** Start **

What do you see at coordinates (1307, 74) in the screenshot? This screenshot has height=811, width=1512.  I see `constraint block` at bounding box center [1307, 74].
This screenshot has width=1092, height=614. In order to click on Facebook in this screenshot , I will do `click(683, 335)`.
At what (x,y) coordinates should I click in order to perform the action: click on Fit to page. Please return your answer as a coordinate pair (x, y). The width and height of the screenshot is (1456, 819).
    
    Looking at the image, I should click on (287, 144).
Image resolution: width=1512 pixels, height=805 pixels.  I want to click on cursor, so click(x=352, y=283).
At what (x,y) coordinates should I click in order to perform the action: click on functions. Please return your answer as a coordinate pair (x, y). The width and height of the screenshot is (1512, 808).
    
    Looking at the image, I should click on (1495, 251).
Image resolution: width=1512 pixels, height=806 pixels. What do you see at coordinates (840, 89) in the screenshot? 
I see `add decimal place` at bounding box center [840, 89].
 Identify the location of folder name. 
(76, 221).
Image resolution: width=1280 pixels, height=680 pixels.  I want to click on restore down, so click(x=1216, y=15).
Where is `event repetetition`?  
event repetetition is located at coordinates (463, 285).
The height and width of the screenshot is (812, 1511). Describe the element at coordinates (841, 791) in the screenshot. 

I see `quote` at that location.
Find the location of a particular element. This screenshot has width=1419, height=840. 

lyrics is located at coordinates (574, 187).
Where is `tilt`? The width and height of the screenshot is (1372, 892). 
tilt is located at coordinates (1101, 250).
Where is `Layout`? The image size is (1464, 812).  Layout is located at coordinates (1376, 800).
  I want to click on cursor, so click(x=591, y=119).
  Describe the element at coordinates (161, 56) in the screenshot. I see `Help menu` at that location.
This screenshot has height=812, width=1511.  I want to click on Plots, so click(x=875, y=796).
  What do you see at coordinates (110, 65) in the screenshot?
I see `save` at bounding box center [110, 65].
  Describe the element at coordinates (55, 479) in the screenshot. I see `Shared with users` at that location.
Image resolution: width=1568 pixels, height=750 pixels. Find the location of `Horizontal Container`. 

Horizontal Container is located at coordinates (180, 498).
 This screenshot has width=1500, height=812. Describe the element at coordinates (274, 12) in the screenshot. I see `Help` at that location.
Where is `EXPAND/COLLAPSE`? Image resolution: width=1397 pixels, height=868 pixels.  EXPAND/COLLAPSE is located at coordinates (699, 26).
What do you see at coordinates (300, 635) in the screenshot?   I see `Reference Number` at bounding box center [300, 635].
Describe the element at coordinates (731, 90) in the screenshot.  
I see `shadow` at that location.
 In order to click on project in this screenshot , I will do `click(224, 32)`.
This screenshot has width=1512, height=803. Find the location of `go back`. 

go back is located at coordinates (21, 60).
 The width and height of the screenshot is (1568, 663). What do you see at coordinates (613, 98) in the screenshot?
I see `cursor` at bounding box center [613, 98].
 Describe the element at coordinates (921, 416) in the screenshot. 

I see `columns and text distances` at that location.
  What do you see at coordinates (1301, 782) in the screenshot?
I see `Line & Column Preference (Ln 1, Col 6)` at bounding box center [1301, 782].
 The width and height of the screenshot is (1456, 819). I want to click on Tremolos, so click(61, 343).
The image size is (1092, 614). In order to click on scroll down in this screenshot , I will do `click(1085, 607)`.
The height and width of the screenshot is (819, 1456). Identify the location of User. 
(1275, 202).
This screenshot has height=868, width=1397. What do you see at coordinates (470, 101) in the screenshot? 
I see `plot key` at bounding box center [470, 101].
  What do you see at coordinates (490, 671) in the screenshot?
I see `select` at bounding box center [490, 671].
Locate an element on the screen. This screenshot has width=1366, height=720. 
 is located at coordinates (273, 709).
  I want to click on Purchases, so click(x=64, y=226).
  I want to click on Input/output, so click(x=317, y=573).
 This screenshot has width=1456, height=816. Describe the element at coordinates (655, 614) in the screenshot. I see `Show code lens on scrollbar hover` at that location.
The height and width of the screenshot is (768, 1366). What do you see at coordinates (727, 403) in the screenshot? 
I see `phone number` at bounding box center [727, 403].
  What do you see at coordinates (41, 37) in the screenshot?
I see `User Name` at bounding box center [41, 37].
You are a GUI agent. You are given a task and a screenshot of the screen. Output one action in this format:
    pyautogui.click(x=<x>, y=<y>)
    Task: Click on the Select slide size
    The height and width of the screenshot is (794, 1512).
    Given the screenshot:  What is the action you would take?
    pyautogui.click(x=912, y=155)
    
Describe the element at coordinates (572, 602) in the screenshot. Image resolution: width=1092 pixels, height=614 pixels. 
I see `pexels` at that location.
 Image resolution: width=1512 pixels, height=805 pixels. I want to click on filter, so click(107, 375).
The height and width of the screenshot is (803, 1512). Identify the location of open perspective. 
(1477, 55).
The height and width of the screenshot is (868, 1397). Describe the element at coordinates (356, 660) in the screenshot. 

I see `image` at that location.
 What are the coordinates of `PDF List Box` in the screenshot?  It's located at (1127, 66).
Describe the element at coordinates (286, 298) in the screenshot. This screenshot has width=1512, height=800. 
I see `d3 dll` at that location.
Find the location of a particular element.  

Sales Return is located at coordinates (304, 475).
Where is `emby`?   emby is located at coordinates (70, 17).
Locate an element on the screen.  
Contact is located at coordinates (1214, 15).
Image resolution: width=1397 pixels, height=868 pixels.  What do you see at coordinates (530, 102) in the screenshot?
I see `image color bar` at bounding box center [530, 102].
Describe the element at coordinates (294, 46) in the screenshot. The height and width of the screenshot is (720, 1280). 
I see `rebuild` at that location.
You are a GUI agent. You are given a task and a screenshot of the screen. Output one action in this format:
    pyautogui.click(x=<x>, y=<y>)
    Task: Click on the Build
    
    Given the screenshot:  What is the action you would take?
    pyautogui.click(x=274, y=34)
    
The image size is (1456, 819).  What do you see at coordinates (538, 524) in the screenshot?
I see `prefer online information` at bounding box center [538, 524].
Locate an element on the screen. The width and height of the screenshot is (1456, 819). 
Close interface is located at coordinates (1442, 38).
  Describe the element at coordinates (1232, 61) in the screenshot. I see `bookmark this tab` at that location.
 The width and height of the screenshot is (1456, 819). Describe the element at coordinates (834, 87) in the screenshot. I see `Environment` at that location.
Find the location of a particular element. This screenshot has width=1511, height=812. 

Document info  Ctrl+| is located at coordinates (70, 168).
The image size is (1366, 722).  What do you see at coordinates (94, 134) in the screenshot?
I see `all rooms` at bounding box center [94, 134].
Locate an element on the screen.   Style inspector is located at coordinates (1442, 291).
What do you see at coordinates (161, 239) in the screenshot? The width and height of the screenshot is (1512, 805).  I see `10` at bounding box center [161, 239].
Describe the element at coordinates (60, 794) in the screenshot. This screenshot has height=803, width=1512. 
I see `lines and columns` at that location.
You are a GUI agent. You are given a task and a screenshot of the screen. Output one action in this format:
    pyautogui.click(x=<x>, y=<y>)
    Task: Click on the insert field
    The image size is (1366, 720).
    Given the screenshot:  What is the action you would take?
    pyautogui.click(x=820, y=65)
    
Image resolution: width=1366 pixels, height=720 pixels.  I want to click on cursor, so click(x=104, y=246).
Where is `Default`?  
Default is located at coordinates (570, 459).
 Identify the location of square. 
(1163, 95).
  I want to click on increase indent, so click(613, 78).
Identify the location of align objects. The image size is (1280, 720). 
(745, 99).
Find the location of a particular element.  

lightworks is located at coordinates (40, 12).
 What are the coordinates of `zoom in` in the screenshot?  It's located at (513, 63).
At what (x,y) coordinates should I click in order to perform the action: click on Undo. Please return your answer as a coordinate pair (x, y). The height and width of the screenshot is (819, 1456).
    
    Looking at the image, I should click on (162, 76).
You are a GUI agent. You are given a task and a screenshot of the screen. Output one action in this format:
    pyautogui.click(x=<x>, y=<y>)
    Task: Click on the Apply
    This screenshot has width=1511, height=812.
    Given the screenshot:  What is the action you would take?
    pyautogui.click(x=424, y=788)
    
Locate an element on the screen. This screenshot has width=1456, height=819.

** End **

EXERCISE DESCRIPTION :: Reproduce the records from the line with "element. This screenshot has width=1511, height=812." up to and including the line with "coordinates (1442, 291).", switching "particular" to "specific" and leaving everything else unchanged.

ANSWER TO THE EXERCISE ::
Find the location of a specific element. This screenshot has width=1511, height=812. 

Document info  Ctrl+| is located at coordinates (70, 168).
The image size is (1366, 722).  What do you see at coordinates (94, 134) in the screenshot?
I see `all rooms` at bounding box center [94, 134].
Locate an element on the screen.   Style inspector is located at coordinates (1442, 291).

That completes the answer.